QuaDream’in Kıbrıs’ta kayıtlı bir şirket olan InReach ile yasal bir anlaşmazlığa düşmesi sebebiyle şirketlerin işleriyle ilgili detaylar ortaya çıkmış. CitizenLab araştırmacıları açık kaynak bilgileri ve mahkeme belgeleri incemelerine dayanarak, QuaDream’in ürünlerini İsrail dışında InReach aracılığıyla sattığını kuvvetle öne sürüyor ancak InReach’in QuaDream’in münhasır veya ana distribütörü olduğu anlamına gelmediğini belirtiyor.
Microsoft araştırmacıları, büyük bir güvenle QuaDream’e atfettikleri KingsPawn adını verdikleri zararlı yazılımın iOS cihazlarında çalışan iki örneğini tespit etmişler. Ayrıca analiz edilen bazı kod parçacıklarında, bunların Android cihazlarda da kullanılabileceğine dair göstergeler tespit edilmiş. Keşfedilen örneklerden birinde konum izleme, cihaz kamerasının kullanımı ve dosya erişimi dahil olmak üzere bir dizi gözetim etkinliği için kapı açtığı belirtiliyor.

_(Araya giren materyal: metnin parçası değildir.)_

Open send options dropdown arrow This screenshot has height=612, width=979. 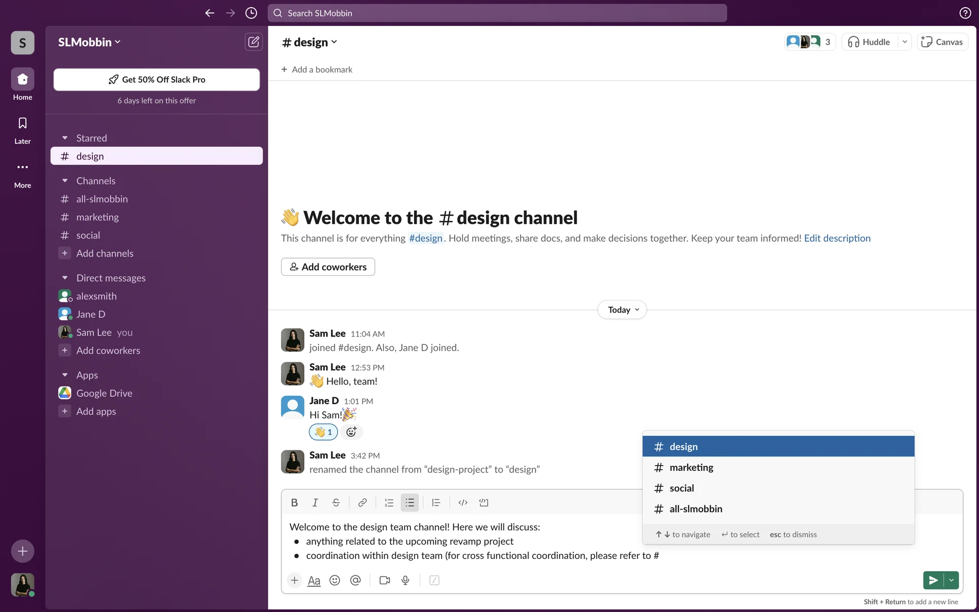coord(951,580)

Microsoft tarafından tespit edilen örnekler CitizenLab ile paylaşılmış ve yapılan analizlere göre casus yazılım tarafından Kuzey Amerika, Avrupa, Orta Asya, Güneydoğu Asya ve Orta Doğu’daki en az beş kurbanının hedef alındığı ortaya çıkarılmış. Bununla birlikte CitizenLab araştırmacıları Bulgaristan, Çek Cumhuriyeti, Macaristan, Gana, İsrail, Meksika, Romanya, Singapur, Birleşik Arap Emirlikleri ve Özbekistan’da QuaDream’e ait sunucularıda ortaya çıkarmış.
CitizenLab araştırmacıları, casus yazılımın iOS 14.4 ve 14.4.2 sürümlerini etkilediğine inandıkları şüpheli zero-click güvenlik açığının izlerini tespit etmişler. NDOFDAYS olarak adlandırılan şüpheli istismar, casus yazılımın operatöründen kurbanlara gönderilen görünmez iCloud takvim davetlerini kullanıyor gibi göründüğü belirtiliyor.